Our Incredible Journey” puts the ack! in acquihire. So says the tagline to this underground tumblr blog devoted to documenting the various purchase announcements of startups in the tech industry. And the various statements about “sunsetting” a product, why this means “great things,” and decisions to end a company statement with the shout of “Onward!” are certainly entertaining. The blog will, no doubt, soon host Instapaper’s announcement that Pinterest bought it yesterday.

However, the tumblr’s about page reveals a deeper mission:

“In part this site is simply a snarky and angry response to companies and people who might profit from an acquisition while showing little regard for the efforts of the thousands of people who spent time on their service.

But this site also asks broader questions: Is this the best way to structure and grow businesses? Is this the best long-term model for keeping people interested in making and doing amazing things on the internet? Why does almost no website or online service (my own included) have a plan for what happens to their users’ content over the long term?”

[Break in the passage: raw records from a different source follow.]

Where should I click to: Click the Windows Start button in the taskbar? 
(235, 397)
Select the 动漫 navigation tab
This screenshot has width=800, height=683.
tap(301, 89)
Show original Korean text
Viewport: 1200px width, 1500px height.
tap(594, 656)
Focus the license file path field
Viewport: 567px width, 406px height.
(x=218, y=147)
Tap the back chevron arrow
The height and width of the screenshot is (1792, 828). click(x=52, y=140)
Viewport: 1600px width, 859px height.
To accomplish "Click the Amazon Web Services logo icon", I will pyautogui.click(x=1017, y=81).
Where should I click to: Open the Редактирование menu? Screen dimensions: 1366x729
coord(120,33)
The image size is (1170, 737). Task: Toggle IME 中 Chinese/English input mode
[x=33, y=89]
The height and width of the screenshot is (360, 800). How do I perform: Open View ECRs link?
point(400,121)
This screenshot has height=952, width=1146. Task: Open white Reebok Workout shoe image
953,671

User’s content and purchasing decisions are even more fragile in the internet age. Nest can discontinue its smart home hub device, rendering it useless (This is still a problem even if Nest later discontinued the CEO who made the decision). Websites can shut down with no warning, dumping any information that didn’t happen to be documented by the Internet Archive. But is the problem that bad?

The Problem Is Bad

To me, and many tech-savvy people, the internet can seem like a safe, reliable way to back up anything. Unlike the real world, files will never age on the internet. But that doesn’t mean they’ll be there forever, or even three years later. Researchers Hany M. SalahEldeen and Michael L. Nelson, of Old Dominion University, Virginia, conducted a 2012 study into the amount of internet resources lost to time, and how quickly they were lost.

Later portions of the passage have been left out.